• INSTRUCTIONS
(a) Using the passage on twentieth-century war and peace, say whether each statement agrees with it, answering yes or no and quoting the words of the passage that decide it. (i) The Korean War was the last time great-power troops fought each other directly. (ii) Germany and Japan sought revenge for World War II. (iii) When the Soviet Union broke up, its new national borders were drawn to follow ethnic distributions.
(b) Write the next part of the passage on twentieth-century war and peace, picking up after its final sentence.

• PAGE TEXT
◇ ◇ ◇ ◇ ◇
To a significant degree, the atrocities of the 20th century were a case of bad luck. Much of the 20th century’s mass murder was the result of the grand ambitions and personal quirks of three men in particular: Adolf Hitler, Joseph Stalin, and Mao Zedong. The Soviet Union rapidly became less warlike and repressive after the death of Stalin, as did China after the death of Mao. Historians considering World War II’s what-if scenarios generally agree that if a Nazi leader other than Hitler had been in charge, there would likely have been no war in Europe and there almost certainly would have been no Holocaust.
The Cold War: peace between states, strife within them
In contrast to the chaos of the first half of the 20th century, the second half marked the most enduring peace between great powers in history. World War II was the last time two great powers ever fought on each other’s turf, while the Korean War was the last time their troops fought each other directly. Germany and Japan did not seek revenge for World War II, instead defying all expectations by turning into some of the most peaceful cultures in the world. Rather than become a normal part of modern warfare, nuclear weapons became globally taboo in a manner similar to chemical weapons and were never used again. The widely-anticipated third world war between the Western Bloc and the Soviet empire never came.
The decline of inter-state warfare
The post-WWII international order abandoned the principle of ethnic self-determination. Aligning borders with ethnic distributions had always been an impossible geometry problem because ethnic distributions tend to be fractal and probabilistic rather than sharp. As Hitler in particular had demonstrated, the ideal of a homogeneous ethno-state can be used to justify irredentist wars abroad and ethnic cleansing at home.
The new world order instead recognized each existing sovereign state’s right to exist and right to govern its existing territory. All borders were now frozen and any attempt to change them by force was now a taboo act of aggression. Unlike earlier taboos, this new taboo had clear red lines and gave countries a selfish stake in making sure it was upheld. When countries broke up, such as during the decolonization of Africa or the breakup of the Soviet Union, pre-existing administrative boundaries became the new national borders. The world’s flash points were usually places with a disputed post-colonial status and no historical border to fall back on, such as Israel/Palestine or Kashmir. No war since World War II between countries with a previously accepted border has ended with a non-consensual and internationally-recognized land grab. No United Nations member country has ever been wiped off the map by conquest; the closest anyone got to succeeding was Iraq’s 1990 invasion of Kuwait, which was rebuffed by an international military coalition.
◇ ◇ ◇ ◇ ◇
• RECORDS PROVIDED
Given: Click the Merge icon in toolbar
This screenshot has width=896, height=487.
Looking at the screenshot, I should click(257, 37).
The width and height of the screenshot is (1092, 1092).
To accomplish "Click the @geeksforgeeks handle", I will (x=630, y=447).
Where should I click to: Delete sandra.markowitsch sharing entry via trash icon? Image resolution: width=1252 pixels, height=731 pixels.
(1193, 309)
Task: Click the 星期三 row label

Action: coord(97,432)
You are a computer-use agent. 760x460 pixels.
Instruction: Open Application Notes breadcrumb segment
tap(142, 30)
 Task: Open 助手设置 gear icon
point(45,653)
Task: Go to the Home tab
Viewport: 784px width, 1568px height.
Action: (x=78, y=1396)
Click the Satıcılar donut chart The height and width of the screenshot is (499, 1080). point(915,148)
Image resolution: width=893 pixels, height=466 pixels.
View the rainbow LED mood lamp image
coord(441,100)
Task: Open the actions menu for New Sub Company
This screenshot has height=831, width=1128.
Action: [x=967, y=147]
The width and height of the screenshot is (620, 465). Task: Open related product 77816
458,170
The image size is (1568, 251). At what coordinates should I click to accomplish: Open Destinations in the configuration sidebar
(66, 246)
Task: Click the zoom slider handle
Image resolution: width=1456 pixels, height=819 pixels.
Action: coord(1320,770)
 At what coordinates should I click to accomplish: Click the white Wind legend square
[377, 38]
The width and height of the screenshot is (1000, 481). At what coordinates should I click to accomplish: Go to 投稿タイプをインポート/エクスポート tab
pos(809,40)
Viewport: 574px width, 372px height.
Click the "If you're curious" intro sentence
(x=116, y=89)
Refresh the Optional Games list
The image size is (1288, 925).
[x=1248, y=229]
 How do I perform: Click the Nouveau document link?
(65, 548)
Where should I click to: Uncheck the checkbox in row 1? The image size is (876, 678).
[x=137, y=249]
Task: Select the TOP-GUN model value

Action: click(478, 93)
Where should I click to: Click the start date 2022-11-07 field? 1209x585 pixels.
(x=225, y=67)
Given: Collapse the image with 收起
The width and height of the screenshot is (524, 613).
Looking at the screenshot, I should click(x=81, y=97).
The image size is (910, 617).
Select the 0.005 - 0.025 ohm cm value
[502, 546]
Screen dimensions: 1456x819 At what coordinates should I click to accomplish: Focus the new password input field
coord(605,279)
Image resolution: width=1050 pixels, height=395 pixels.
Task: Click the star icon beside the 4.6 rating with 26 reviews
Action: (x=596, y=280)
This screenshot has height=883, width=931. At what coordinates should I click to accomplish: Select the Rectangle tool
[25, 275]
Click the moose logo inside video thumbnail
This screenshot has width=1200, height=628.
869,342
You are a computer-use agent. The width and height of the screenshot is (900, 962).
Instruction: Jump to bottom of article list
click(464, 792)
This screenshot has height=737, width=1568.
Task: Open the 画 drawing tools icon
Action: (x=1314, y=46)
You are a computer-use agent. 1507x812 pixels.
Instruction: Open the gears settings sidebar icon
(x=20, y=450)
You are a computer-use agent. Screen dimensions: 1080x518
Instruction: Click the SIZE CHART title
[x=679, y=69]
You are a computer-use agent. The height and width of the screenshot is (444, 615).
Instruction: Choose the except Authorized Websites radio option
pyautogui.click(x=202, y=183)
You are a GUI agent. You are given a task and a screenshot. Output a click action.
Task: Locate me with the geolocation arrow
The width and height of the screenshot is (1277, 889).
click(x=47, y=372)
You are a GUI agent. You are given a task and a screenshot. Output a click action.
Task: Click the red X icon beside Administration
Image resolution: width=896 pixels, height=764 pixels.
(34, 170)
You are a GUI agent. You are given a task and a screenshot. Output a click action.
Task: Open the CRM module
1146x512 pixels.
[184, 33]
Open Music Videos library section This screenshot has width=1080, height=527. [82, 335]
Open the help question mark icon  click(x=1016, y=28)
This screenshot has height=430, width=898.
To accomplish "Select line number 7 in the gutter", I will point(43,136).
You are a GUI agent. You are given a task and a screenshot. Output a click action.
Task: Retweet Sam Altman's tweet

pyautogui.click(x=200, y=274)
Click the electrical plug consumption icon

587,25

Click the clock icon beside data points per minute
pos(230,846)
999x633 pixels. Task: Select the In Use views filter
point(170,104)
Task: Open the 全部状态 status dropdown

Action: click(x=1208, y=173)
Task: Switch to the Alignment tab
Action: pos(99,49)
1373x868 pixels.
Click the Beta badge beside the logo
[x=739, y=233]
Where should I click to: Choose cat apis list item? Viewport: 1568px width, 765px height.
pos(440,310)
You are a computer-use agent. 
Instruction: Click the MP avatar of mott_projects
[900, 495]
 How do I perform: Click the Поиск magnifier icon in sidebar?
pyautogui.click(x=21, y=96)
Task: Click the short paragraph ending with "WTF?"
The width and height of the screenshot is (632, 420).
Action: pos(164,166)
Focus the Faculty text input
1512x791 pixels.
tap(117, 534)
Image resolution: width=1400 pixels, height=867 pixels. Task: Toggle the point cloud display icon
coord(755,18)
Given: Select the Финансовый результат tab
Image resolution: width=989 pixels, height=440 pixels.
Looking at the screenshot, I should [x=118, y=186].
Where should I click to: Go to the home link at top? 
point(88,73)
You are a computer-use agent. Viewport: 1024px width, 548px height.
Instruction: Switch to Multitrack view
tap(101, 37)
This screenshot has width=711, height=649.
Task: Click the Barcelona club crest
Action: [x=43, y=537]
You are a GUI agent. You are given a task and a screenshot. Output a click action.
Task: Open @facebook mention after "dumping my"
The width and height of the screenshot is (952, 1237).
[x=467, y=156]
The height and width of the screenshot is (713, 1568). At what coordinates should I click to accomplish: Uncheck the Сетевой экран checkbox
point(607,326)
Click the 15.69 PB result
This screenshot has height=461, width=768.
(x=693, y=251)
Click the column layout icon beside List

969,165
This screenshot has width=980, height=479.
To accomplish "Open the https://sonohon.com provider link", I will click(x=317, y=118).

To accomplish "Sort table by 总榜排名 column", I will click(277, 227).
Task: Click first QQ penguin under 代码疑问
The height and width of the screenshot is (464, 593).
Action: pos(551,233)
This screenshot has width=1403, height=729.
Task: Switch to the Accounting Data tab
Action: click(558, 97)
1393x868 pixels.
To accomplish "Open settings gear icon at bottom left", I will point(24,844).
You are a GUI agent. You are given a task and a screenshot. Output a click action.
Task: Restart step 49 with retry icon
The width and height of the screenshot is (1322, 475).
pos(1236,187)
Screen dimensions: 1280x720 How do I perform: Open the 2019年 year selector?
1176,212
◇ ◇ ◇ ◇ ◇
• ANSWERS
(a)
(i) Yes: "the Korean War was the last time their troops fought each other directly."
(ii) No: "Germany and Japan did not seek revenge for World War II."
(iii) No: "pre-existing administrative boundaries became the new national borders."

(b)
In a world with often-arbitrary borders, all countries had to accept that they were multi-cultural. Governments could not pretend to be the crystallized soul of an ethnic group and instead needed to legitimize themselves to their people in other ways. Governments increasingly pivoted towards mundane but noble pursuits such as ensuring an inclusive social contract and improving the standard of living of their citizens. Since wartime destruction entails a reversal of economic progress, governments grew increasingly hesitant about launching attacks that could potentially prompt retaliation against domestic targets.
The post-WWII world was a golden age of international cooperation and inter-governmental organizations. In perhaps the most notable example, a forum meant for consolidating coal and steel policies between a few European countries evolved into what is now the European Union. Countries with greater involvement in inter-governmental organizations have been less likely to go to war, even after controlling for other variables. Inter-governmental organizations open up lines of communication between countries, place them on a cooperative footing with one another, and raise the cost of aggression due to the threat of getting excluded. Many disputes that might have led to war in the past were now resolved peacefully, with both sides making concessions to the other so that both sides can back down while saving face. The idea of democratic neighbors like the US and Canada going to war was so preposterous that it was only ever proposed as a joke. Hardly any inter-state dispute anywhere was existential enough to warrant a conventional war, let alone a nuclear one.
A culture of war-weariness
As the most thoroughly-documented and high-tech genocide in history, the Holocaust was a major turning point in humanity’s views of genocide. Genocide was not even an English word until 1944, but within just a few years, it was prohibited by international convention as a crime against humanity for which a perpetrator could be prosecuted by any country.
Even as saber-rattling between countries sometimes continued, the world as a whole underwent demilitarization. Most countries cut the per-capita size of their standing armies, shortening or abolishing conscription. Public monuments increasingly honored people other than war heroes. Depictions of war in popular media increasingly emphasized war’s tragic, brutal, and absurd aspects. The citizens of countries that were fighting wars abroad grew increasingly restless as costs and casualties mounted, especially as independent media offered alternatives to government narratives.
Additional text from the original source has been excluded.